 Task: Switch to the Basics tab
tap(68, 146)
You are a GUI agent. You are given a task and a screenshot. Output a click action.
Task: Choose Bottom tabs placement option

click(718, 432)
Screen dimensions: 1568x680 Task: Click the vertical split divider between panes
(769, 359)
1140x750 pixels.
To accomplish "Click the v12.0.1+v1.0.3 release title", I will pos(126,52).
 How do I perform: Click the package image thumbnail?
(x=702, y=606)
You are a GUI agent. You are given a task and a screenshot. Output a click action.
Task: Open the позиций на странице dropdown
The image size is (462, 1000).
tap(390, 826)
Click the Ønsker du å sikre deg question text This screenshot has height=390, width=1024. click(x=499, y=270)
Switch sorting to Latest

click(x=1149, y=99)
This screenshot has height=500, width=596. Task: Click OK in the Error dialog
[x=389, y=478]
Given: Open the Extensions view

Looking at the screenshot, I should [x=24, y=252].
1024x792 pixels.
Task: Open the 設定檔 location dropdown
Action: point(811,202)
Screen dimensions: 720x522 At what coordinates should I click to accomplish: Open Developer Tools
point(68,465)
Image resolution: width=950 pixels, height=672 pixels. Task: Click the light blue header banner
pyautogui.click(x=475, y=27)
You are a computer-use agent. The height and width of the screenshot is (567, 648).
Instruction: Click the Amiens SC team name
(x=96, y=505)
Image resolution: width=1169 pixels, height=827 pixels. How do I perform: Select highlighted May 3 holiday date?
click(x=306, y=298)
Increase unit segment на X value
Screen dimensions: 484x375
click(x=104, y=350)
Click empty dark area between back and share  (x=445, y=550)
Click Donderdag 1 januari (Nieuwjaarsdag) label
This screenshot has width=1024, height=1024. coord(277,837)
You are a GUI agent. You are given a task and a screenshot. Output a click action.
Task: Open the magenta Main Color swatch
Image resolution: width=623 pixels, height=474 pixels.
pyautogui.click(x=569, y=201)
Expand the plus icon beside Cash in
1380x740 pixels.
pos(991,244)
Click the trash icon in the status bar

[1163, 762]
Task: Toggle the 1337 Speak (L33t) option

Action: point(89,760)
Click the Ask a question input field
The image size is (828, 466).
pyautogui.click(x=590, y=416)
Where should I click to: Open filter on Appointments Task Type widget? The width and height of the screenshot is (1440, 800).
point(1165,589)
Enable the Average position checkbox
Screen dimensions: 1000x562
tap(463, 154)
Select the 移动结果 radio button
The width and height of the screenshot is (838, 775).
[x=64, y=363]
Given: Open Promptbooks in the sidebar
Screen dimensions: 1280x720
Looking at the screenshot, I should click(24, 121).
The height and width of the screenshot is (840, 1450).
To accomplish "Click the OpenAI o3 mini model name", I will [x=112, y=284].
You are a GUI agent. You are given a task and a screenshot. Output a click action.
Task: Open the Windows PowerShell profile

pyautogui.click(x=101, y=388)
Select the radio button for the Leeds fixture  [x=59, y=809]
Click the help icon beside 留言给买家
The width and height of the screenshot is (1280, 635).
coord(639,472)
======
Exercise aim>
The records need to be copied exactly, with no line left out.

The completed task>
 Task: Switch to the Basics tab
tap(68, 146)
You are a GUI agent. You are given a task and a screenshot. Output a click action.
Task: Choose Bottom tabs placement option

click(718, 432)
Screen dimensions: 1568x680 Task: Click the vertical split divider between panes
(769, 359)
1140x750 pixels.
To accomplish "Click the v12.0.1+v1.0.3 release title", I will pos(126,52).
 How do I perform: Click the package image thumbnail?
(x=702, y=606)
You are a GUI agent. You are given a task and a screenshot. Output a click action.
Task: Open the позиций на странице dropdown
The image size is (462, 1000).
tap(390, 826)
Click the Ønsker du å sikre deg question text This screenshot has height=390, width=1024. click(x=499, y=270)
Switch sorting to Latest

click(x=1149, y=99)
This screenshot has height=500, width=596. Task: Click OK in the Error dialog
[x=389, y=478]
Given: Open the Extensions view

Looking at the screenshot, I should [x=24, y=252].
1024x792 pixels.
Task: Open the 設定檔 location dropdown
Action: point(811,202)
Screen dimensions: 720x522 At what coordinates should I click to accomplish: Open Developer Tools
point(68,465)
Image resolution: width=950 pixels, height=672 pixels. Task: Click the light blue header banner
pyautogui.click(x=475, y=27)
You are a computer-use agent. The height and width of the screenshot is (567, 648).
Instruction: Click the Amiens SC team name
(x=96, y=505)
Image resolution: width=1169 pixels, height=827 pixels. How do I perform: Select highlighted May 3 holiday date?
click(x=306, y=298)
Increase unit segment на X value
Screen dimensions: 484x375
click(x=104, y=350)
Click empty dark area between back and share  (x=445, y=550)
Click Donderdag 1 januari (Nieuwjaarsdag) label
This screenshot has width=1024, height=1024. coord(277,837)
You are a GUI agent. You are given a task and a screenshot. Output a click action.
Task: Open the magenta Main Color swatch
Image resolution: width=623 pixels, height=474 pixels.
pyautogui.click(x=569, y=201)
Expand the plus icon beside Cash in
1380x740 pixels.
pos(991,244)
Click the trash icon in the status bar

[1163, 762]
Task: Toggle the 1337 Speak (L33t) option

Action: point(89,760)
Click the Ask a question input field
The image size is (828, 466).
pyautogui.click(x=590, y=416)
Where should I click to: Open filter on Appointments Task Type widget? The width and height of the screenshot is (1440, 800).
point(1165,589)
Enable the Average position checkbox
Screen dimensions: 1000x562
tap(463, 154)
Select the 移动结果 radio button
The width and height of the screenshot is (838, 775).
[x=64, y=363]
Given: Open Promptbooks in the sidebar
Screen dimensions: 1280x720
Looking at the screenshot, I should click(24, 121).
The height and width of the screenshot is (840, 1450).
To accomplish "Click the OpenAI o3 mini model name", I will [x=112, y=284].
You are a GUI agent. You are given a task and a screenshot. Output a click action.
Task: Open the Windows PowerShell profile

pyautogui.click(x=101, y=388)
Select the radio button for the Leeds fixture  [x=59, y=809]
Click the help icon beside 留言给买家
The width and height of the screenshot is (1280, 635).
coord(639,472)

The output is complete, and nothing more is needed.